Editor’s note: This story originally appeared in Around the O. Ellen Peters is a CSWS faculty affiliate.
Since COVID-19 first surfaced in December in China, the disease has spread rapidly around the globe, sickening nearly 100,000 people, killing more than 3,000 and rocking world markets as governments struggle to contain its reach.
In that emerging global health threat, Ellen Peters and colleagues in the School of Journalism and Communication and Department of Psychology saw an opportunity to learn about how people perceive risk around the new coronavirus that causes the COVID-19 illness and how that affects their decision-making, which in turn may help policy-makers better communicate around the crisis.
Peters, director of the school’s Center for Science Communication Research, said most studies examining risk perception either ask people to respond to a hypothetical situation or interview people six months after a crisis, asking them to think back on what they were feeling as it happened.
“In this case, we’re in the middle of it,” she said. “We can watch as this unfolds over time.”
Peters applied for a $187,351 grant from the National Science Foundation, which has recommended her study be funded. It will be several weeks before final, formal approval is granted, but Peters has already begun gathering data, hiring a panel of 1,300 respondents who will answer survey questions five times over the next five months.
The idea is to study how people perceive and react to the crisis, what information they pay attention to, who they trust and who they don’t, and how the crisis affects future plans, choices of preventive and treatment options and support for policy options, Peters said.
“It is in our best interest to know better how to handle these global crises,” she said, “and a lot of it has to do with people’s emotional reactions, because those emotional reactions cause amplification of risk across multiple areas. Part of that is real things are happening — maybe you physically can’t get supplies — but part of it is fear-based.

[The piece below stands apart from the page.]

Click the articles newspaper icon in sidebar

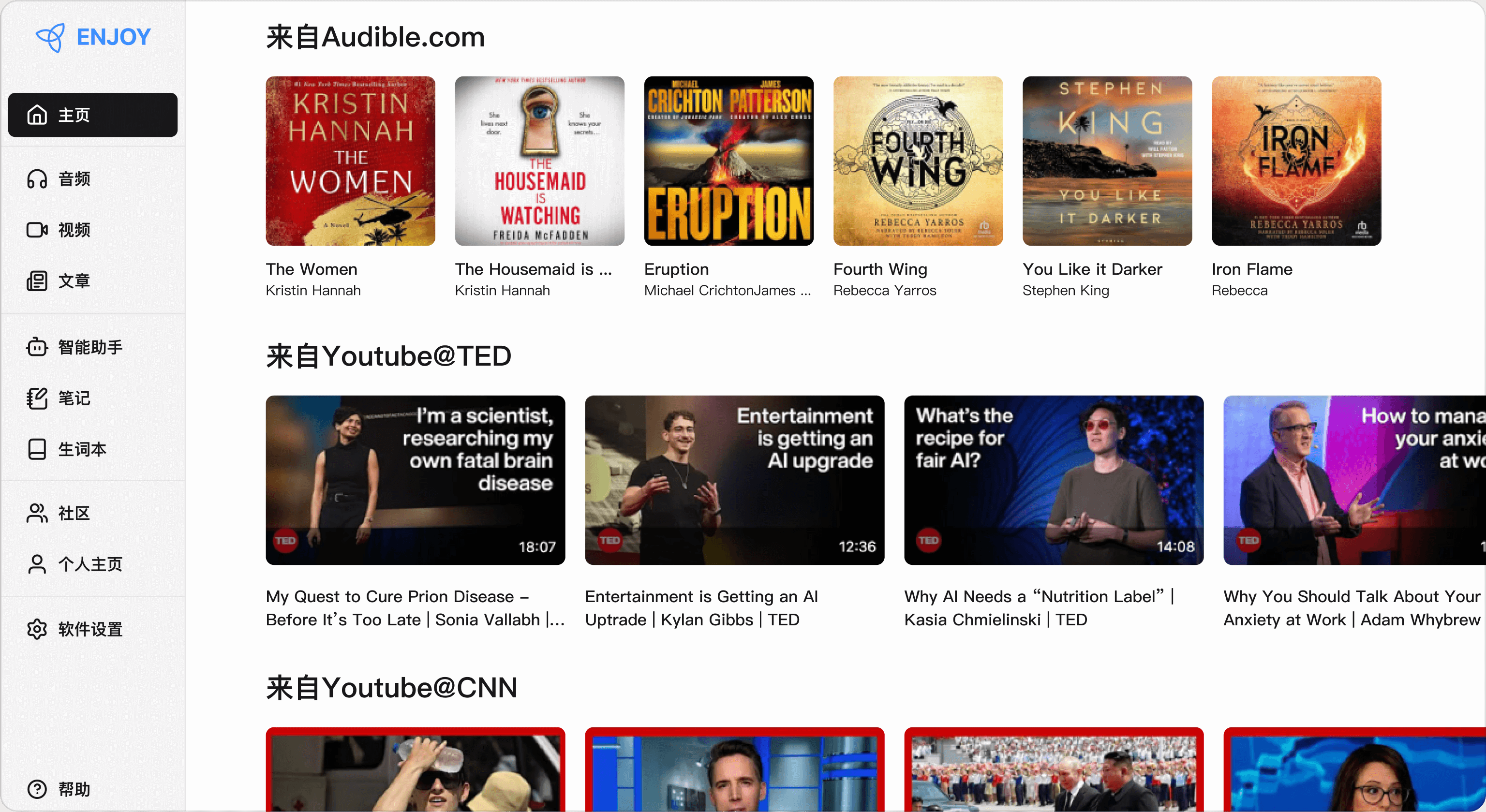[37, 281]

“Risks can get amplified emotionally and socially. That’s what we’re trying to understand more about.”
Michael Silverstein, a graduate student in psychology who works with Peters, suggested the idea of a study of perceived risk around the new coronavirus on Feb. 6. Peters thought it was a great idea and knew there was an avenue for quickly getting funding for such a study.
Peters, Silverstein and senior research associate Brittany Shoots-Reinhard wrote the proposal and submitted it to the NSF’s Grants for Rapid Response Research program at 5 p.m. Feb. 10. NSF recommended the project be funded the next morning.
Peters started collecting data Feb. 17, hiring a panel of 1,300 respondents through Amazon Mechanical Turk, part of Amazon Web Services in which online workers are paid to do various tasks.
“It was time-critical that we get a baseline before people were too, too concerned about it, because we want to see what happens as things change in the United States and change around the world,” she said.
In addition, Peters and colleagues will analyze media content around the time of their surveys, she said.
She closed the first round of surveys after the Centers for Disease Control and Prevention told Americans to prepare for a COVID-19 outbreak in late February. That first round of answers will serve as a baseline for people’s emotional reactions and risk perceptions.
COVID-19 is the name of the illness caused by the new coronavirus, which is known as SARS-CoV-2.
Peters hopes the study will reveal how people’s emotional reactions influence their risk perceptions and the kind of behaviors they would take and what kind of government polices they would support.
“We’re interested in how that plays out over time, side-by-side with how the media is reporting on the coronavirus,” she said. “Part of what we’ll be looking at is, who do people trust will take care of this? And then potentially we’ll think about communication messages that test expert sources of information.”
The results may also provide guidance to policy-makers on the best way to communicate in a global health crisis.
The ultimate goal, she said, is to learn “how do we best communicate with people so they take precautions that will help slow the spread of disease.”